Não
apenas somos equipados semioticamente para ir à fábrica ou ao
escritório, como somos injetados, além disso, de uma série de
representações inconscientes, tendendo a moldar nosso ego. Nosso
inconsciente é equipado para assegurar a sua cumplicidade com
as formações repressivas dominantes. A esta função generalizada de
equipamentos, que estratifica os papéis, hierarquiza a sociedade,
codifica os destinos, oporemos uma função de agenciamento coletivo do
sócius que não procura mais fazer com que as pessoas entrem os quadros
preestabelecidos para adaptá-los a finalidades universais e eternas, mas
sim que aceita o caráter finito e delimitado historicamente do
empreendimentos humanos. É sob esta condição que as singularidades do
desejo poderão ser respeitadas. Tomemos o exemplo de Femand Deligny [1]
em Cevennes. Ele não criou ali uma instituição para crianças autistas.
Ele tomou possível que um grupo de adultos e de crianças autistas
pudessem viver juntos segundo seus próprios desejos. Ele agenciou uma
economia coletiva de desejo articulando pessoas, gestos, circuitos
econômicos e relacionais, etc. É muito diferente o que fazem
geralmente os psicólogos e os educadores que tem, a priori, uma idéia a
respeito das diversas categorias de “inválidos”. O saber, aqui, não se
constitui mais no poder que se apoia em todas as outras formações
repressivas. A única maneira de “percurtir” o inconsciente, de fazê-lo
sair de sua rotina, é dando ao desejo o meio de se exprimir no campo
social. Manifestamente, Deligny gosta das pessoas chamadas de autistas E
estas sabem disso. Assim como aqueles que trabalham com ele. Tudo parte
daí. E é para ai que tudo volta. Desde que somo obrigados por função, a
cuidar dos outros, a “assisti-los”, uma espécie de relação ascética
sadomasoquista se institui, poluindo em profundidade as iniciativas
aparentemente mais inocentes e mais desinteressadas. Imaginemos que
“profissionais de autista”, como as pessoas do AMIPI, [2] se proponham a
fazer “como Deligny” imitando seus gestos, organizando nas mesmas
condições. O que é que aconteceria? Eles não fariam mais do que
“aprimorar” sua tecnologia microfascista, que até agora não tinha
encontrado nada melhor do que se enfeitar com o prestígio “cientifico”
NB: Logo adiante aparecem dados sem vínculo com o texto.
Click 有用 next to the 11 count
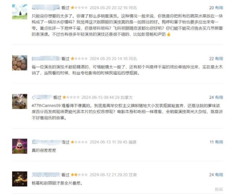Screen dimensions: 237x194 point(219,142)

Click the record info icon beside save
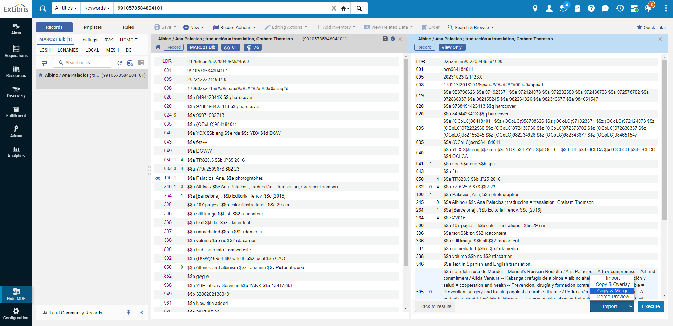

do neobehaviorismo anglo-saxão. Não ao nível dos gestos, dos
equipamentos, das instituições, que o verdadeiro metabolismo do desejo –
por exemplo, o desejo de viver – encontrara se caminho, mas sim no
agenciamento de pessoas, de funções, de relações econômicas e sociais,
voltado para uma política global de libertação.